When I think of ways I can improve my graphic design skills, typography is always at the top of the list (it has been for 17 years now). Since our primary tool for web-based training is Flash, we have an opportunity with each new course to improve typography and raise the visual level of online courses. Flash can embed a character set of any font you have a legal right to use into the final files. Below are a few tips I’ve given my team to improve the typography in our courses here at Allen.

Tip #1: Don’t use Arial.

Arial gets a bad rap, but one reason is that it is overused. Some may argue that its overuse is because it is the most readable, but data doesn’t support this. In fact, there isn’t much data to support any one font over another. I researched this online and in scholastic papers and came to the same conclusion as Alex Poole when he states that the argument over readability ends “in a body of research consisting of weak claims and counter-claims, and study after study with findings of ‘no difference’.”1

So if there’s truly no difference in fonts, how do you choose one? This question leads to the next two tips.

Tip #2: Find out if the elearning development client has a corporate font.

If they do, use it. This gets you around the Arial cliché. Also if you have to argue with an Arial-stalwart (sadly, yes, they exist), it gives you ammunition: “Well, it’s part of their brand.”

Tip #3: Choose wisely.

If they don’t have a corporate font, pick one you’d like to use for that client moving forward. Maybe it’s a different one for each client. Or, if fonts are too expensive, pick one to use on any and all companies you work with who don’t have a corporate font.

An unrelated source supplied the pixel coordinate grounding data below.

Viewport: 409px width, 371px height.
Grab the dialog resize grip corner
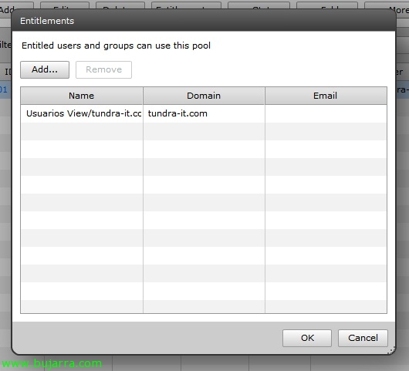click(x=391, y=350)
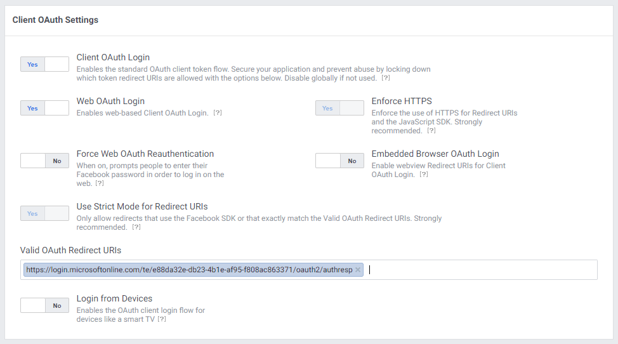Viewport: 618px width, 344px height.
Task: Click the Client OAuth Settings heading
Action: (55, 20)
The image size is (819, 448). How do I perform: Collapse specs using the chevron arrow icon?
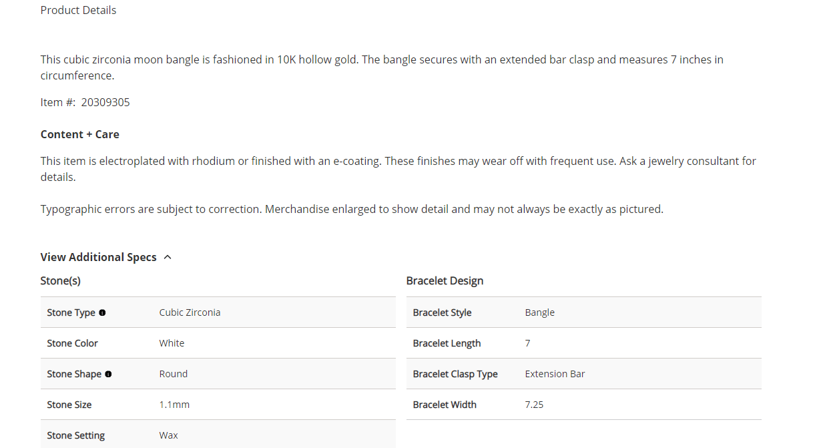168,257
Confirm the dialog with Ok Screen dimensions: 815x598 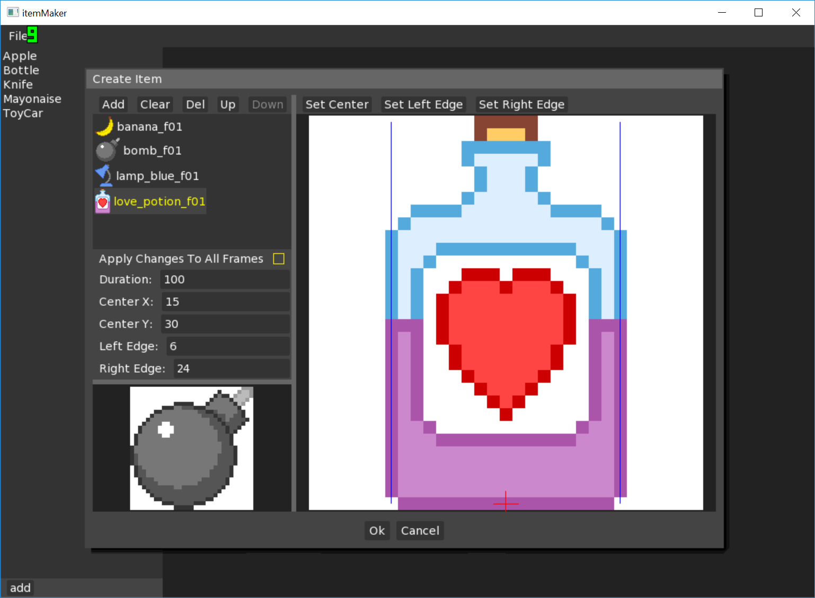pyautogui.click(x=377, y=531)
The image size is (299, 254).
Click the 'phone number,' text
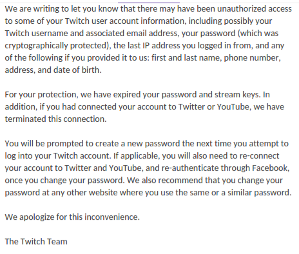253,58
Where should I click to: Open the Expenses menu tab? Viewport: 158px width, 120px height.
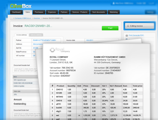[x=52, y=12]
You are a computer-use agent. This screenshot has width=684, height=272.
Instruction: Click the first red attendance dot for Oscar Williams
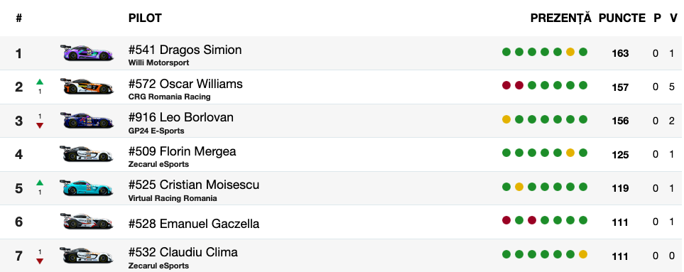[506, 85]
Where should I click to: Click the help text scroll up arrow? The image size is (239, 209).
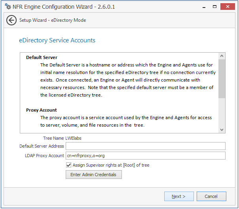click(222, 57)
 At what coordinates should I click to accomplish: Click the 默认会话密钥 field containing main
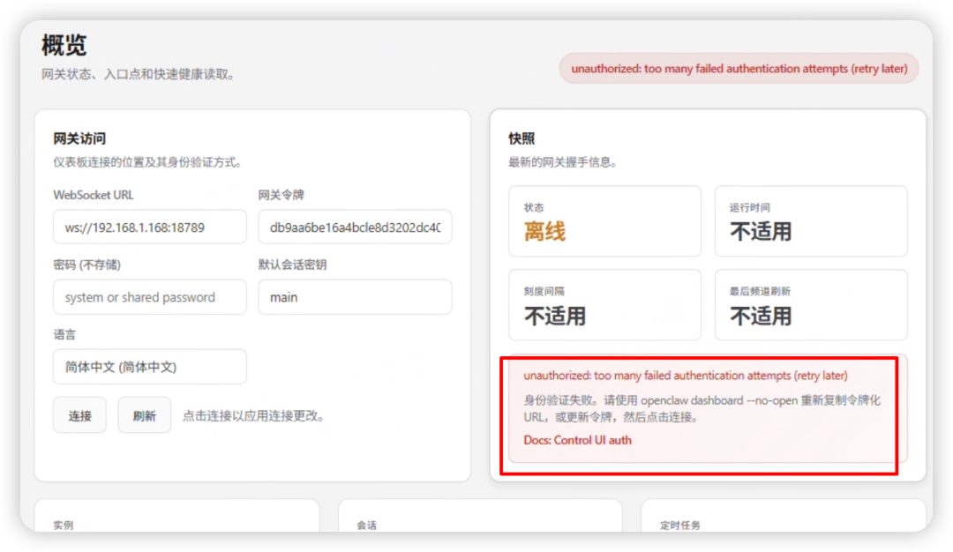[355, 297]
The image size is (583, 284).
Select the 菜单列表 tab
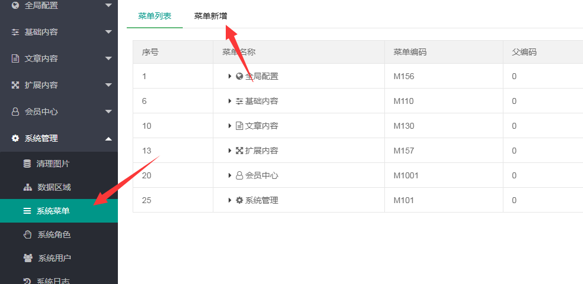click(154, 16)
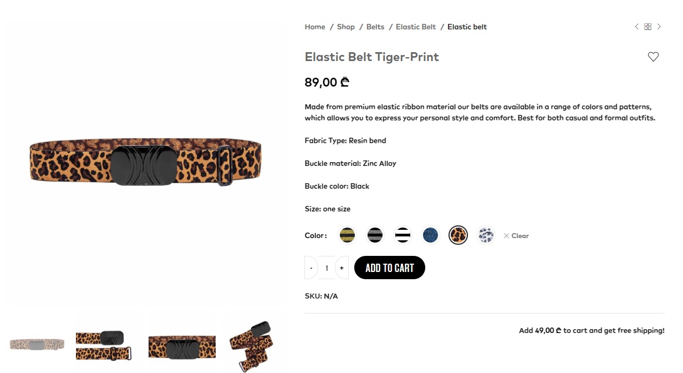Go to previous product arrow
The height and width of the screenshot is (373, 683).
point(636,27)
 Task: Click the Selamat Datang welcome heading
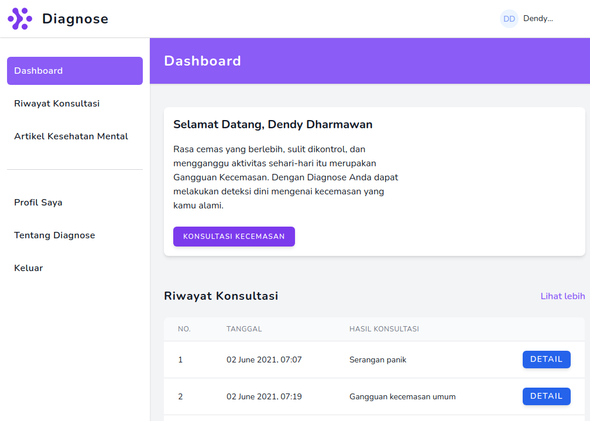tap(273, 125)
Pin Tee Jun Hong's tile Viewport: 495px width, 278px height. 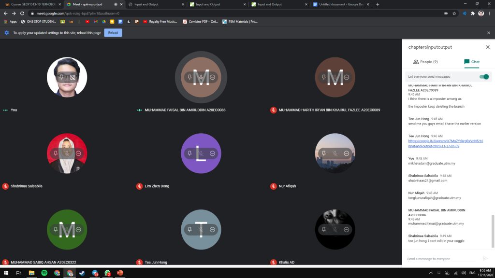tap(189, 230)

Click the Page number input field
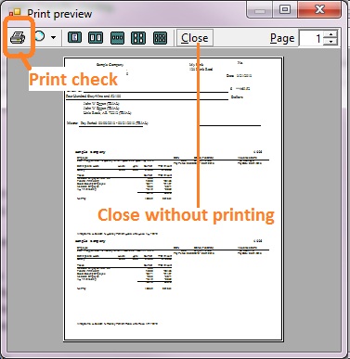[x=311, y=38]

Some of my personal favorites are Gotham, Trade Gothic, and Univers. I like these fonts because they have a wide variety of weights. That’s another problem with Arial: it is missing thin, extra light, light, book, medium, heavy, and black. These are standard weights (outside of just regular and bold) that professionally created sans serif fonts provide. Another standard of these fonts is the different styles; narrow, compressed, condensed, and extended. The different weights and styles allow a graphic designer to create different forms of contrast, a wider variety of hierarchies between different types of information, and produce myriad creative solutions with a single font family. This kind of flexibility is impossible with a font that only gives you regular and bold.

Below are a few examples of what a fully-featured font can produce compared to a font with only regular and bold weights and no style options.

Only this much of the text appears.